Dikatakan Wiryanto, negara Indonesia tercatat sebagai negara ke-78 yang membentuk MK dan sekaligus yang pertama di dunia pada abad ke-21. Pada 13 Agustus 2003, Presiden Indonesia mengesahkan UU No. 24/2003 tentang Mahkamah Konstitusi.
“Maka tanggal 13 Agustus 2003 ditetapkan sebagai hari lahirnya Mahkamah Konstitusi,” ungkap Wiryanto yang didampingi Nurhay Abdurahman, Wakil Kepala Sekolah Bidang Kurikulum SMA I Diponegoro Jakarta.
Wiryanto juga menjelaskan mengenai pengertian konstitusi sebagai seperangkat aturan atau hukum yang berisi ketentuan-ketentuan dasar suatu negara. Oleh karena itu, aturan atau hukum yang terdapat dalam konstitusi mengatur hal-hal yang amat mendasar dari suatu negara.
“Konstitusi dapat berupa hukum dasar tertulis yang lazim disebut Undang-Undang Dasar dan dapat pula yang tidak tertulis,” ucap Wiryanto.
Konstitusi pada umumnya memuat materi kesepakatan yang dibuat oleh negara, meliputi kesepakatan tentang tujuan atau cita-cita bersama; kesepakatan tentang aturan-aturan hukum sebagai landasan pemerintah; kesepakatan tentang bentuk institusi dan prosedur ketatanegaraan.
“Tujuan negara Indonesia disebutkan dalam Pembukaan UUD 1945 yakni melindungi segenap bangsa Indonesia dan seluruh tumpah darah Indonesia, meningkatkan kesejahteraan umum, mencerdaskan kehidupan bangsa dan ikut melaksanakan ketertiban dunia berdasarkan kemerdekaan, perdamaian abadi dan keadilan sosial,” papar Wiryanto
Kewenangan dan Kewajiban MK
Lebih lanjut Wiryanto menerangkan kewenangan dan kewajiban MK seperti disebutkan dalam Pasal 24C ayat (1) dan (2) UUD 1945 jo. Pasal 10 UU MK. Bahwa MK berwenang mengadili pada tingkat pertama dan terakhir yang putusannya bersifat final untuk menguji undang-undang terhadap UUD; memutus sengketa kewenangan lembaga negara yang kewenangannya diberikan oleh UUD. “Kewenangan MK berikutnya, memutus pembubaran partai politik, memutus perselisihan tentang hasil pemilihan umum,” ucap Wiryanto kepada para pelajar.

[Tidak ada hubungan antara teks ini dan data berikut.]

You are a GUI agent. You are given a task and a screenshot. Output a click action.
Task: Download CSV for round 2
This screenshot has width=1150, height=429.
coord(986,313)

Selain itu, lanjut Wiryanto, MK memiliki kewajiban memberikan putusan atas pendapat DPR bahwa Presiden dan/atau Wakil Presiden diduga telah melakukan pelanggaran berupa pengkhianatan terhadap negara, korupsi, penyuapan, tindak pidana berat lainnya atau perbuatan tercela, dan/atau tidak lagi memenuhi persyaratan sebagai Presiden dan/atau Wakil Presiden sebagaimana dimaksud dalam UUD 1945. (Nano Tresna Arfana/mh)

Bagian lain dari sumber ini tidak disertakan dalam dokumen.